What is required
Pull out every line of the rows below that contains the word "virginica", copying each one in full. Case counts.

Material to process
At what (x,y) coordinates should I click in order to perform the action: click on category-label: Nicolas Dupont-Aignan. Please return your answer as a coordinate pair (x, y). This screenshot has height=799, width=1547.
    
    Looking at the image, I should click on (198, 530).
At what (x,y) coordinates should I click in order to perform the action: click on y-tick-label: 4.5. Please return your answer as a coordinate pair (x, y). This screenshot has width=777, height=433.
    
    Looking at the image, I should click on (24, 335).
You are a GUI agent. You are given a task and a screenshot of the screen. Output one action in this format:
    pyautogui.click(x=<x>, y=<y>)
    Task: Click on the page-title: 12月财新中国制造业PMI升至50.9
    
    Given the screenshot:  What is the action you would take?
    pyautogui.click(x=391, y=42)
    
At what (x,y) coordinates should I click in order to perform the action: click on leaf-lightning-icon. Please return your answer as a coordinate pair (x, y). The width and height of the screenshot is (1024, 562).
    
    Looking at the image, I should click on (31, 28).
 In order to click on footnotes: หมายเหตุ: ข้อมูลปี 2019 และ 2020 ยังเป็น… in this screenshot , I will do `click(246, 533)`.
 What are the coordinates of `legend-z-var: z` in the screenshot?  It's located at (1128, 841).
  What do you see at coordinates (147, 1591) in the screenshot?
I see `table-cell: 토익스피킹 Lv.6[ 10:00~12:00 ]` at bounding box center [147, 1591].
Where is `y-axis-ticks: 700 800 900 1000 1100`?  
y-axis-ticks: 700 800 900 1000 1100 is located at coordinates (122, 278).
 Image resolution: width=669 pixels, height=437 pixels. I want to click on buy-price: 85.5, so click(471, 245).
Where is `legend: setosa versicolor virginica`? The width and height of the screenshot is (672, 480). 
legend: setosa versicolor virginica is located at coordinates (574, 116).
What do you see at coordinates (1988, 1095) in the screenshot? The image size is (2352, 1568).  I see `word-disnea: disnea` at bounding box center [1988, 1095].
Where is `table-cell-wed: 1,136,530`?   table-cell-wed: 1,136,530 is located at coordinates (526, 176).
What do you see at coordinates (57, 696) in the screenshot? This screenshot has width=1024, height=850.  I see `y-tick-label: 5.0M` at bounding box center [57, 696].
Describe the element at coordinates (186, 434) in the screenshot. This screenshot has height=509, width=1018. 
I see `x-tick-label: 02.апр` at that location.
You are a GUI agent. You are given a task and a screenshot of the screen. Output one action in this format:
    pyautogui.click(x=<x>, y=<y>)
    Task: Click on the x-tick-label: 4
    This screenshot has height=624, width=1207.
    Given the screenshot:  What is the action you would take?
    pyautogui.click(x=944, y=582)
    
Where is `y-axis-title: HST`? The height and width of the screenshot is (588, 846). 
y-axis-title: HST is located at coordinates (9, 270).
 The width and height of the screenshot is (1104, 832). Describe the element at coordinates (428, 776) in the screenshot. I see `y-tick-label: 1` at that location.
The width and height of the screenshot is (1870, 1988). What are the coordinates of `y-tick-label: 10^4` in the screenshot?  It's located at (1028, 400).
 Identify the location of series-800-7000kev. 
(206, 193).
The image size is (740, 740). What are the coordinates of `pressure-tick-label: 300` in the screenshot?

Response to the task
Where is `legend: setosa versicolor virginica`? The width and height of the screenshot is (672, 480). 
legend: setosa versicolor virginica is located at coordinates (574, 116).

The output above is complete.